SSH makes all typed passwords visible when command is provided as an argument to the SSH command

linux ubuntu ssh terminal passwords

11,353

Solution 1

If you provide a remote command to run, SSH doesn't allocate a tty, so the remote command is unable to disable echo. You can force SSH to provide a tty using the -t option:

ssh -t user@server 'mysql -u user -p'

The equivalent option (for -o or for config file) is RequestTTY. I'd caution against using it in config because it can have unwanted effects for non-interactive commands.

Solution 2

Storing the password in a protected option file

If you can trust ^[*] the remote computer's security, you can store the password in a properly protected option file, as suggested in the End-User Guidelines for Password Security chapter of the manual, without the need to communicate through ssh or to type each time.

Specifically you can add a line in the [client] section of the file .my.cnf in your home directory:

[client]
password=your_pass

Of course you have to keep that file from being accessible to anyone but yourself, by setting the file access mode to 400 or 600 with, e.g.

chmod 600 ~/.my.cnf

Then you can use something like

ssh user@server 'mysql -u user110971 --defaults-file=/home/user110971/mysql-opts'

where user110971 is the username of your account.

Forcing the ssh to allocate a pseudo tty (`ssh -t`)

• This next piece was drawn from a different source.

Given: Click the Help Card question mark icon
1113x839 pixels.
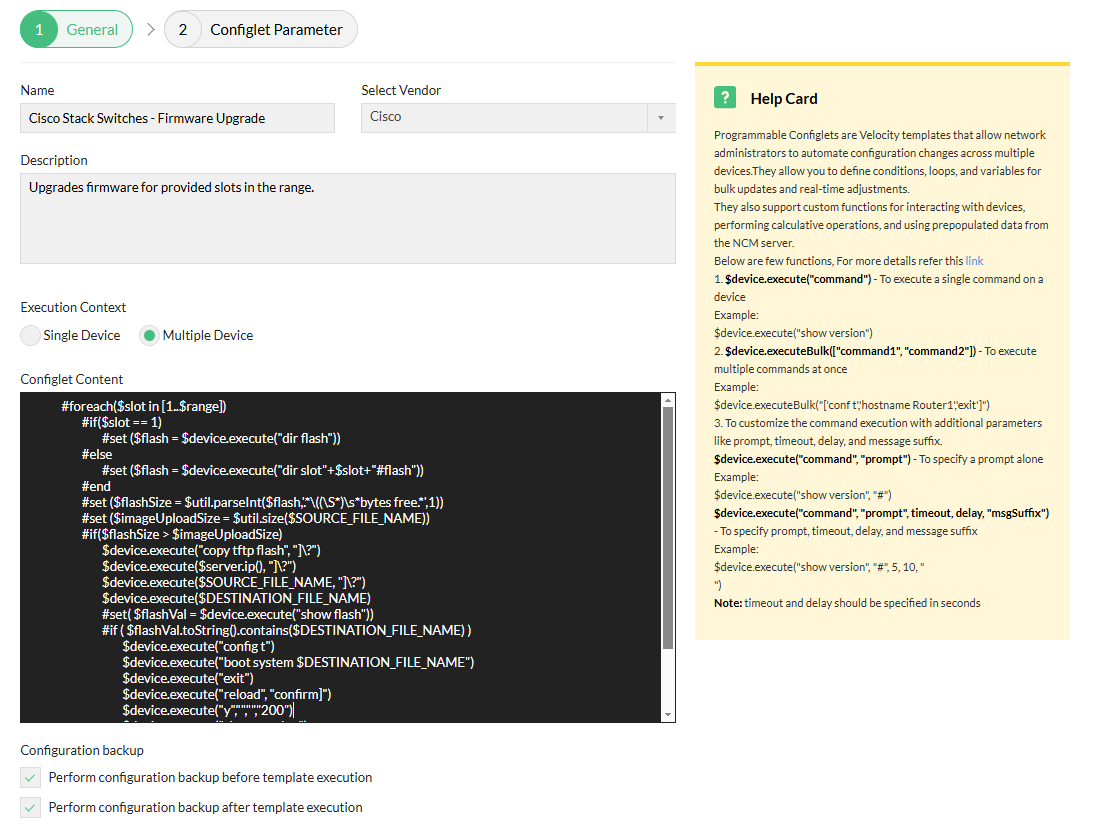Looking at the screenshot, I should tap(725, 97).
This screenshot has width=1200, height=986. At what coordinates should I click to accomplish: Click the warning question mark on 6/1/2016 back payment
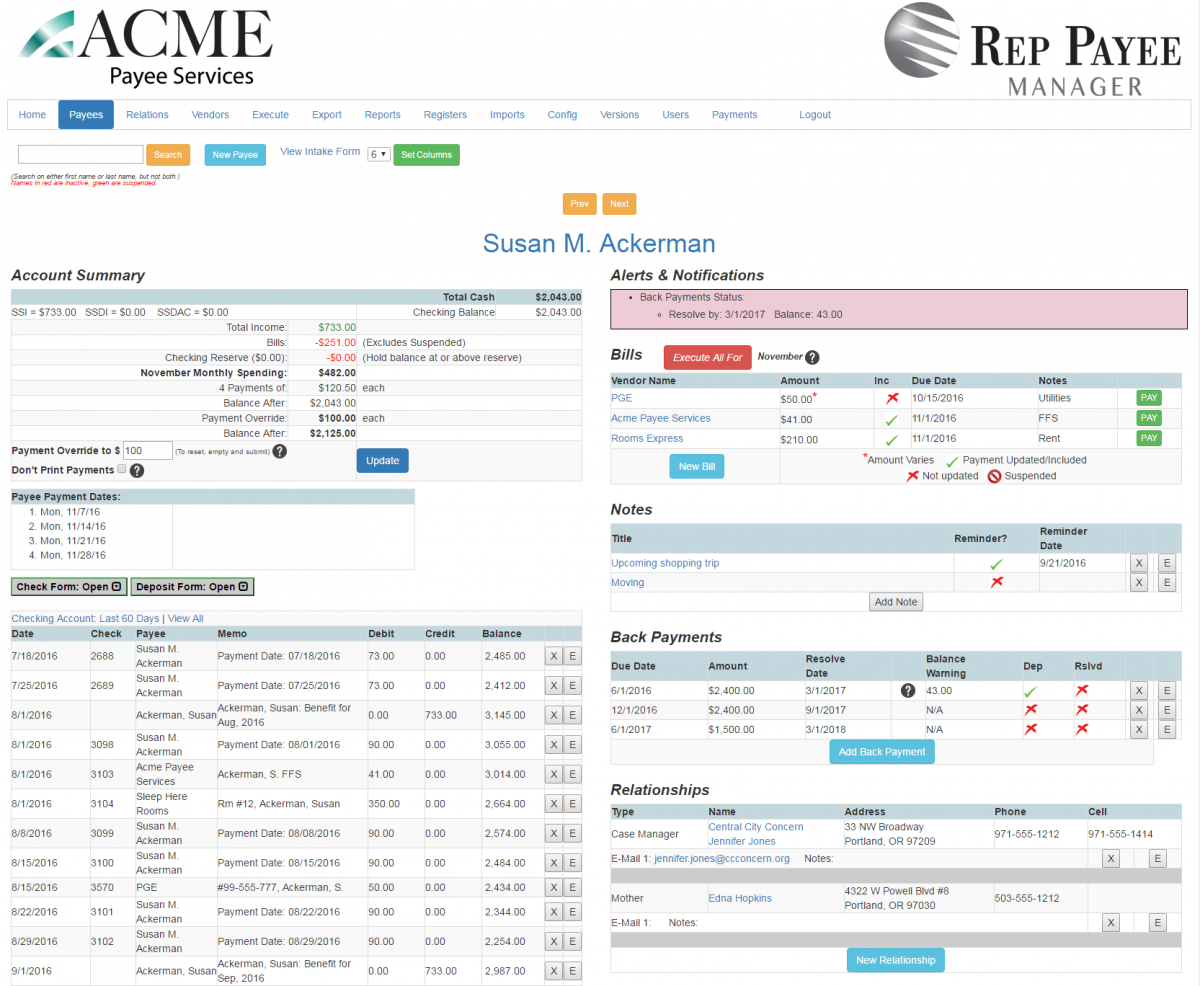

This problem happens each time that you send a command through ssh and you need to insert the input because, by default, ssh will not allocate a pseudo-tty.

You can force the tty allocation with the option -t, (even more than one if needed):

-t

Force pseudo-tty allocation. This can be used to execute arbitrary screen-based programs on a remote machine, which can be very useful, e.g. when implementing menu services. Multiple -t options force tty allocation, even if ssh has no local tty.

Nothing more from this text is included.